MATERIAL SUPPLIED →

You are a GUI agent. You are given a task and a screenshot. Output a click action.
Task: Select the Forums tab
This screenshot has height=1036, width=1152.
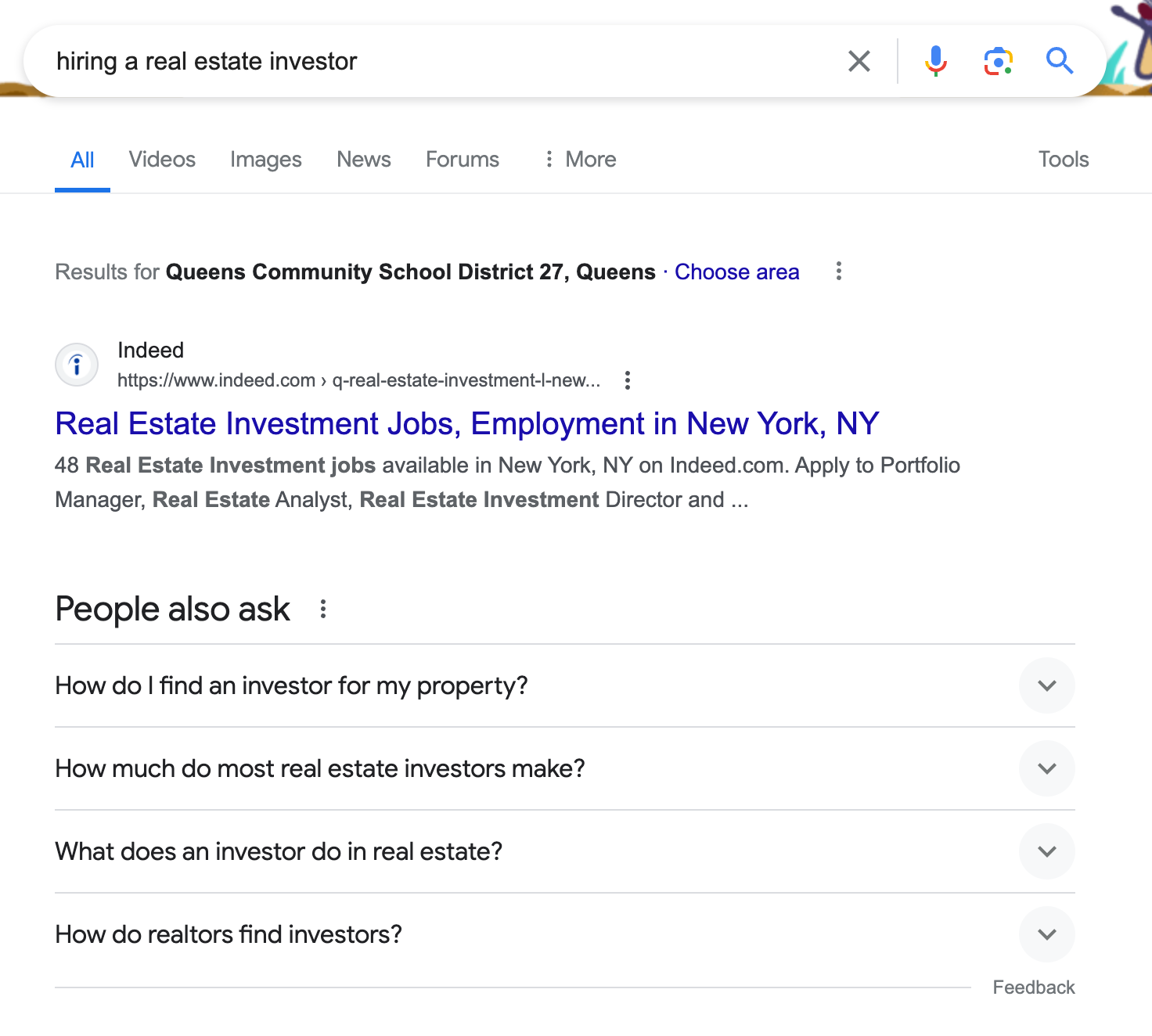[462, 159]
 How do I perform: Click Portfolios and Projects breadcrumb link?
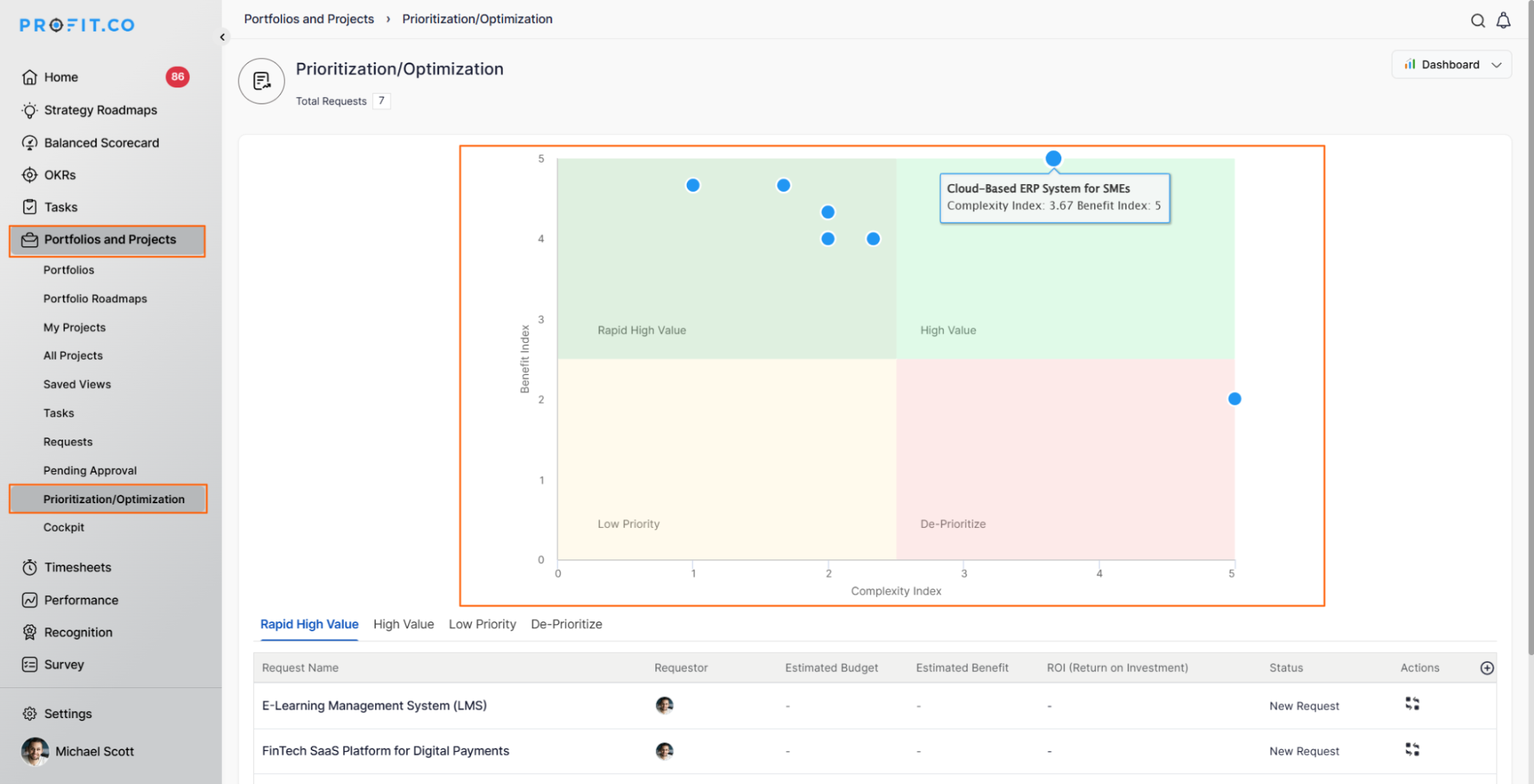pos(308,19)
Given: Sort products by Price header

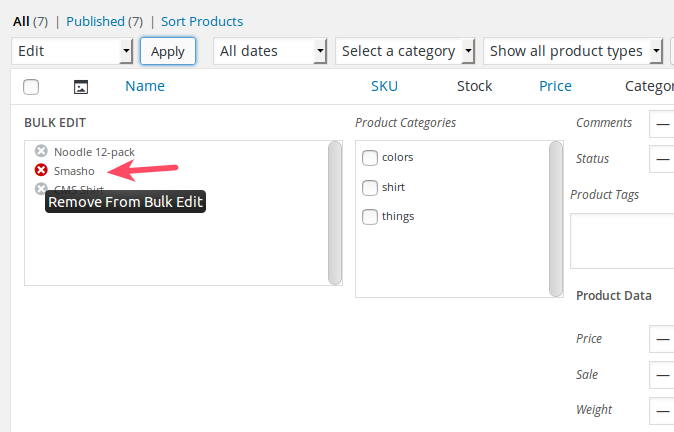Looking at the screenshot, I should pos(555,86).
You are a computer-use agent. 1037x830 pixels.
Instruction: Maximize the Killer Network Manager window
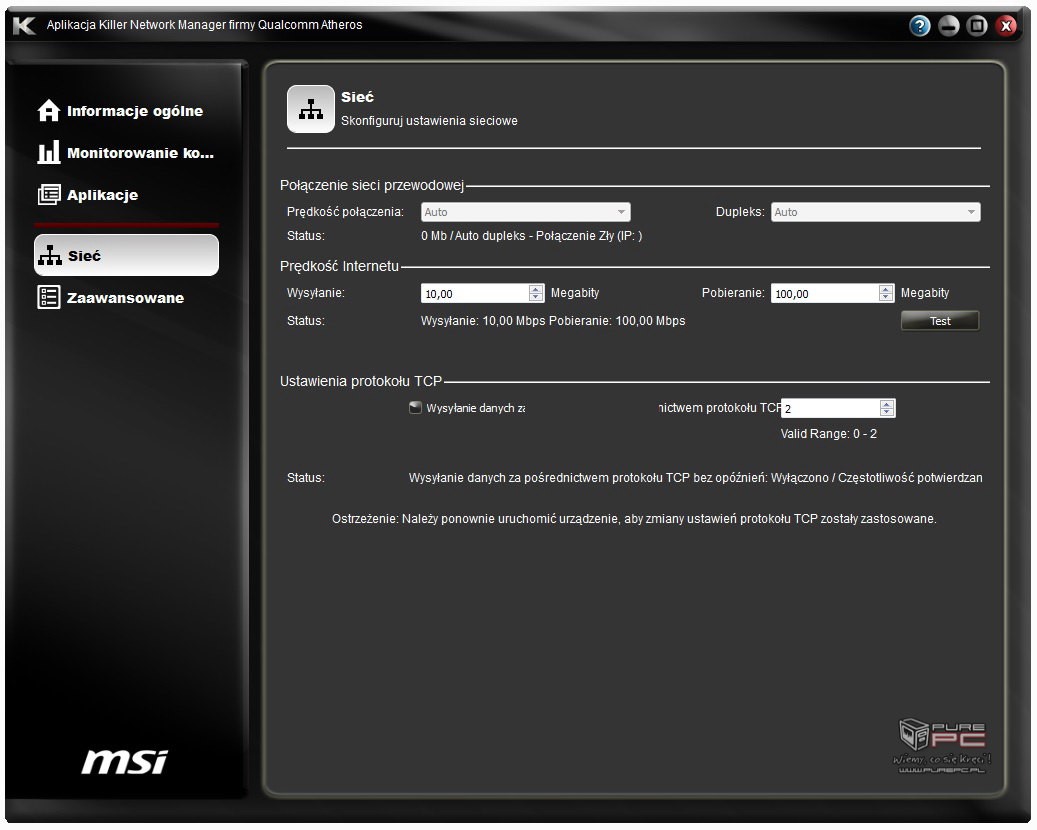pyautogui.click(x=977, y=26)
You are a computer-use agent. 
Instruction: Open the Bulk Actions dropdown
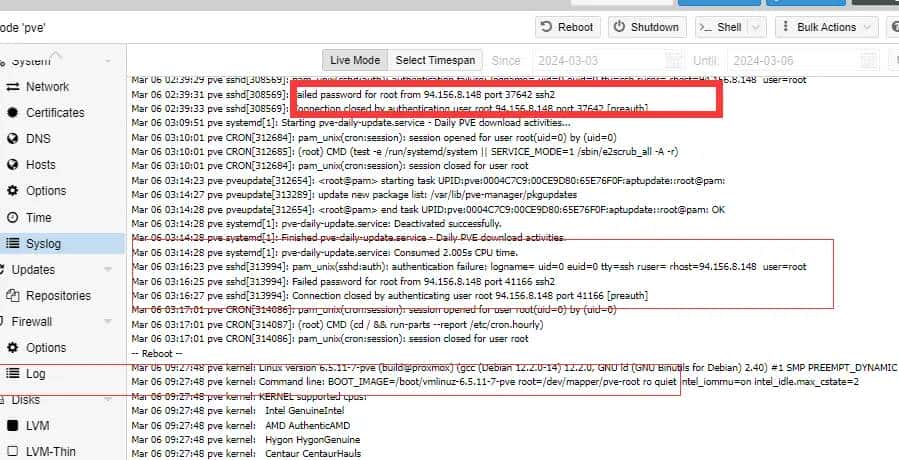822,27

WORK INSTRUCTION →
The data is to be printed again exactly, but without its pictures.

TASK SOLUTION →
You are a GUI agent. You are given a task and a screenshot. Output a click action.
Task: Select the Forums tab
This screenshot has height=1036, width=1152.
[462, 159]
 How do I perform: Click Portfolios and Projects breadcrumb link?
pos(308,19)
Given: Sort products by Price header

Looking at the screenshot, I should pos(555,86).
You are a computer-use agent. 1037x830 pixels.
Instruction: Maximize the Killer Network Manager window
pyautogui.click(x=977, y=26)
You are a computer-use agent. 
Instruction: Open the Bulk Actions dropdown
822,27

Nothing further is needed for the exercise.